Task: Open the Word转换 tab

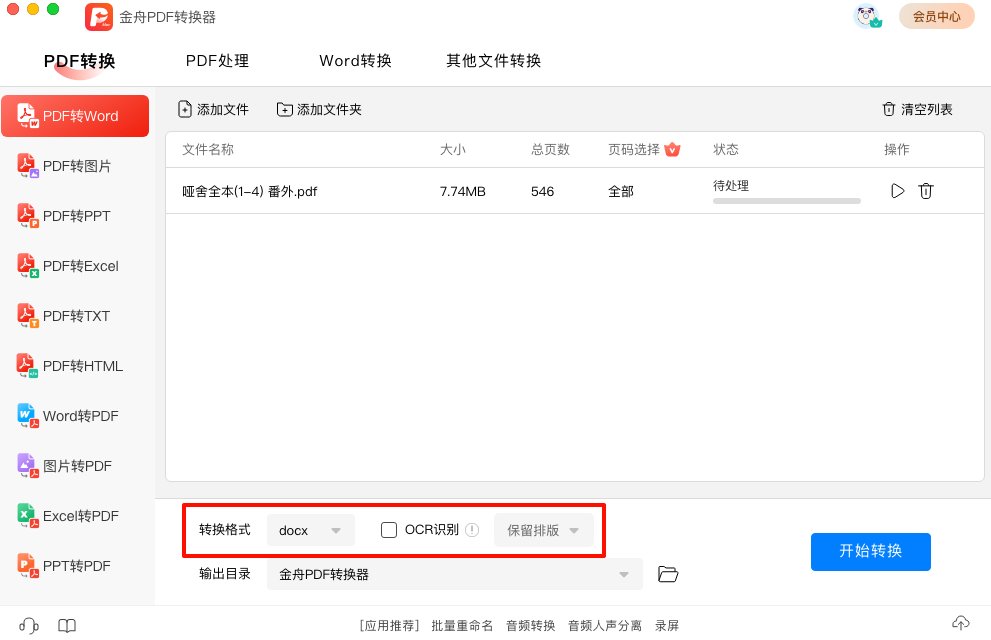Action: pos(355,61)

---

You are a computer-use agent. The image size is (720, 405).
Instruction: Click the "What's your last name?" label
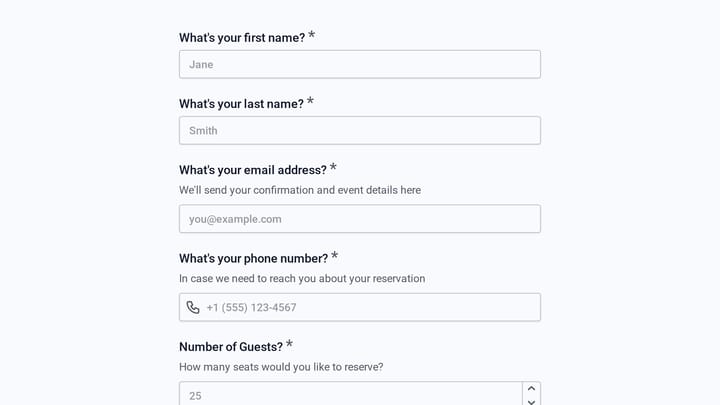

---

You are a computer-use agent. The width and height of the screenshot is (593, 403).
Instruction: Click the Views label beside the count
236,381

---

Scan the material above. Return every line containing the string "agent".

You are a computer-use agent. The image size is (720, 405).
You are a computer-use agent. The width and height of the screenshot is (593, 403).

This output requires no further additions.